15. In parallel, the activities of non-governmental organization (NGO) rescue boats have been increasingly restricted, including by criminal proceedings and the seizure of vessels, leading some to suspend rescue operations. Additionally, some states began closing ports during the COVID-19 crisis, declaring them unsafe, and thereby preventing NGO search and rescue boats from docking. These developments, among others, have led to a estimated higher percentage of people dying at sea than ever before.

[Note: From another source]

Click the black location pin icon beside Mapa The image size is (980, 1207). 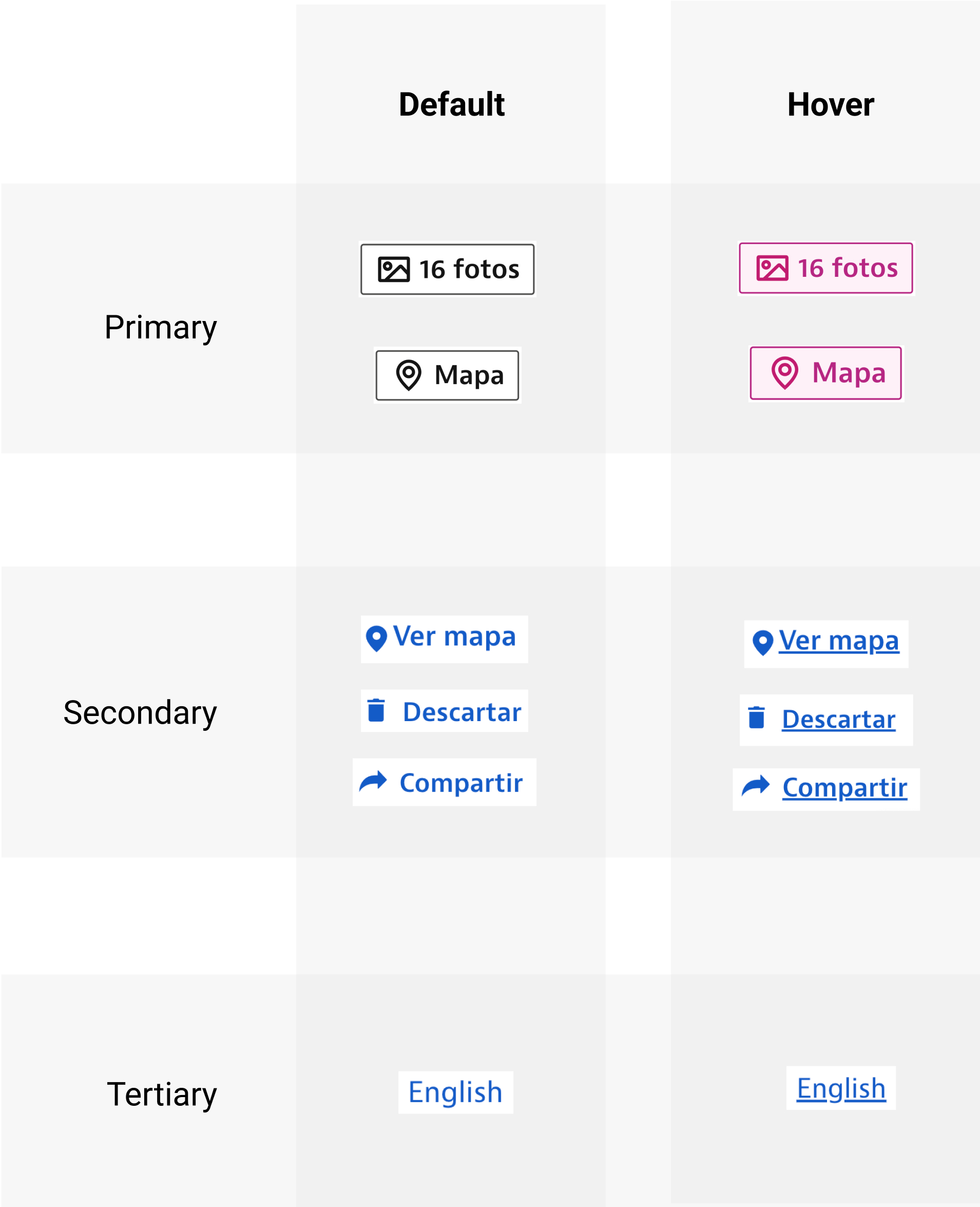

16. In June 2018, Libya formally declared a Search-and-Rescue Region (SRR), indicating that it assumed primary responsibility for search and rescue coordination in an area extending to around 100 miles from some of the primary embarkation sites. Libya established a Joint Rescue Coordination Centre (JRCC), reportedly supported by Italy. In a number of instances, NGOs reported difficulties to contact the JRCC. [***]

29. The situation in which a state exercises jurisdiction over people as a result of interception or rescue at sea requires respect for the principle of non-refoulement. UNHCR urges states to refrain from returning to Libya any foreign nationals intercepted or rescued at sea and to ensure that those in need of international protection are able to access fair and effective asylum procedures upon disembarkation.

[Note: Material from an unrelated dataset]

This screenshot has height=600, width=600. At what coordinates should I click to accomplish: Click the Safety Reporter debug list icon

30. Upon arrival in a country of asylum, persons seeking or otherwise indicating a possible need for international protection should be referred to national asylum procedures. [***]

32. UNHCR does not consider it appropriate for States to designate Libya as a so-called “safe third country”. The designation of a country as a safe third country may result in a request for international protection not being considered on its merits but declared inadmissible, or processed in an accelerated procedure with reduced procedural safeguards. Even before the current unrest and insecurity, UNHCR considered that Libya should not be regarded as a safe third country in light of the absence of a functioning asylum system, the widely reported difficulties and abuses faced by asylum-seekers and refugees in Libya, the absence of protection from such abuses, the lack of protection against refoulement, and the lack of durable solutions.  UNHCR calls on States not to channel applications for international protection from foreign nationals into an accelerated procedure or declare them inadmissible, merely on the basis of the fact that they previously resided in or transited through Libya.

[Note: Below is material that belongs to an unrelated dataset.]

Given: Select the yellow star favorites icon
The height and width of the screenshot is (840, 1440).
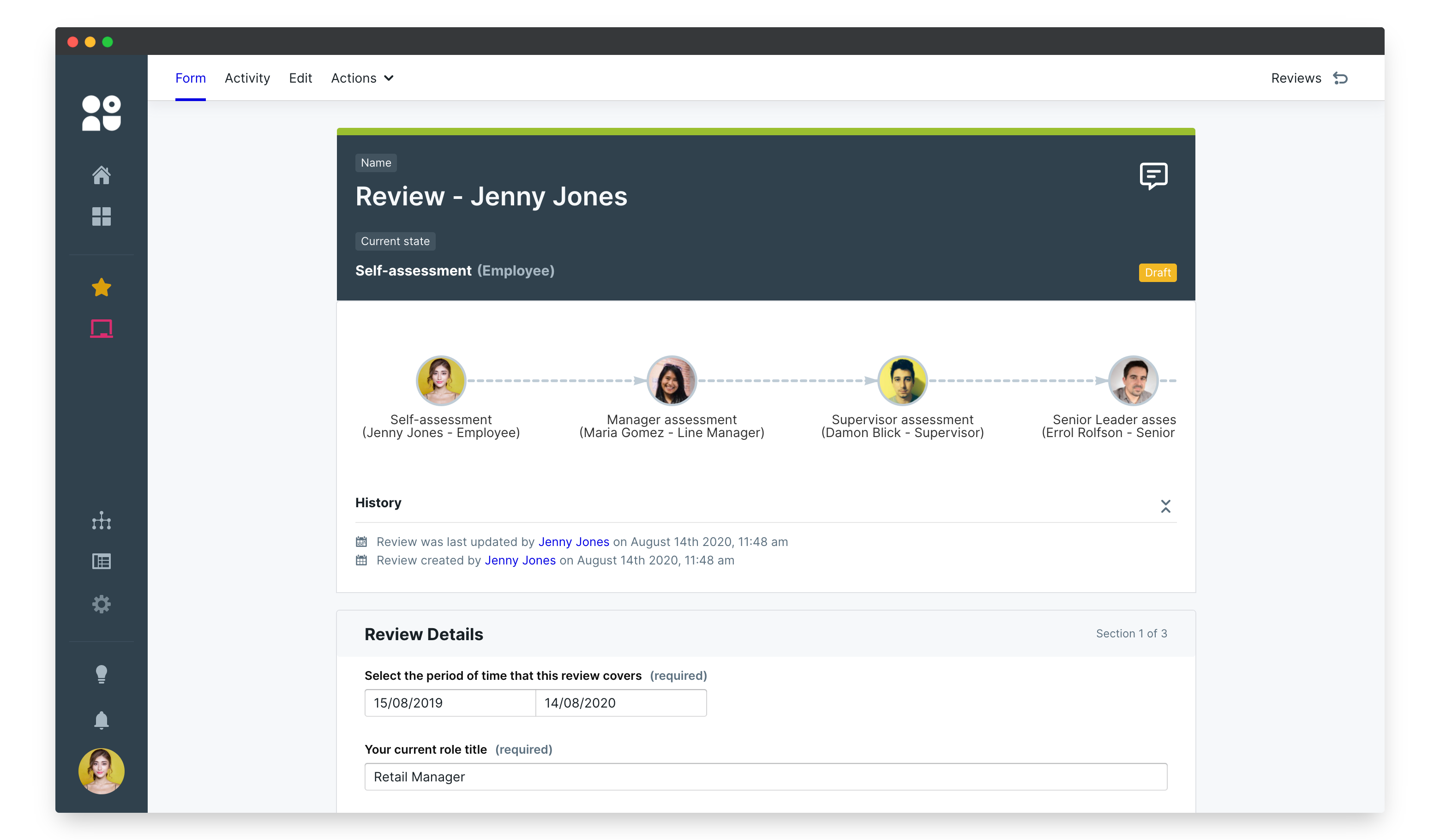Looking at the screenshot, I should [x=101, y=288].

33. In the context of rescue at sea and in line with international maritime law, disembarkation is to occur in a predictable manner in a place of safety and in conditions that uphold respect for the human rights of those who are rescued, including adherence to the principle of non-refoulement. When persons are rescued at sea, including by military and commercial vessels, “the need to avoid disembarkation in territories where [their] lives and freedoms (…) would be threatened” is relevant in determining what constitutes a place of safety. In light of the volatile security situation in general and the particular protection risks for foreign nationals (including arbitrary and unlawful detention in substandard conditions in State-run detention centres, and reports of serious violations and abuses against asylum-seekers, refugees and migrants by, among others, militias, traffickers and smugglers), UNHCR does not consider that Libya meets the criteria for being designated as a place of safety for the purpose of disembarkation following rescue at sea.

34. UNHCR therefore calls on States to refrain from returning to Libya any persons rescued at sea and to ensure their timely disembarkation in a place of safety. UNHCR recalls that the principle of non-refoulement applies wherever a state exercises jurisdiction, including where it exercises effective control in the context of search and rescue operations outside its territory. Where a State’s coordination or involvement in a SAR operation, in view of all the relevant facts, is likely to determine the course of events, UNHCR’s view is that the concerned State’s negative and positive obligations under applicable international refugee and human rights law, including non-refoulement, are likely to be engaged.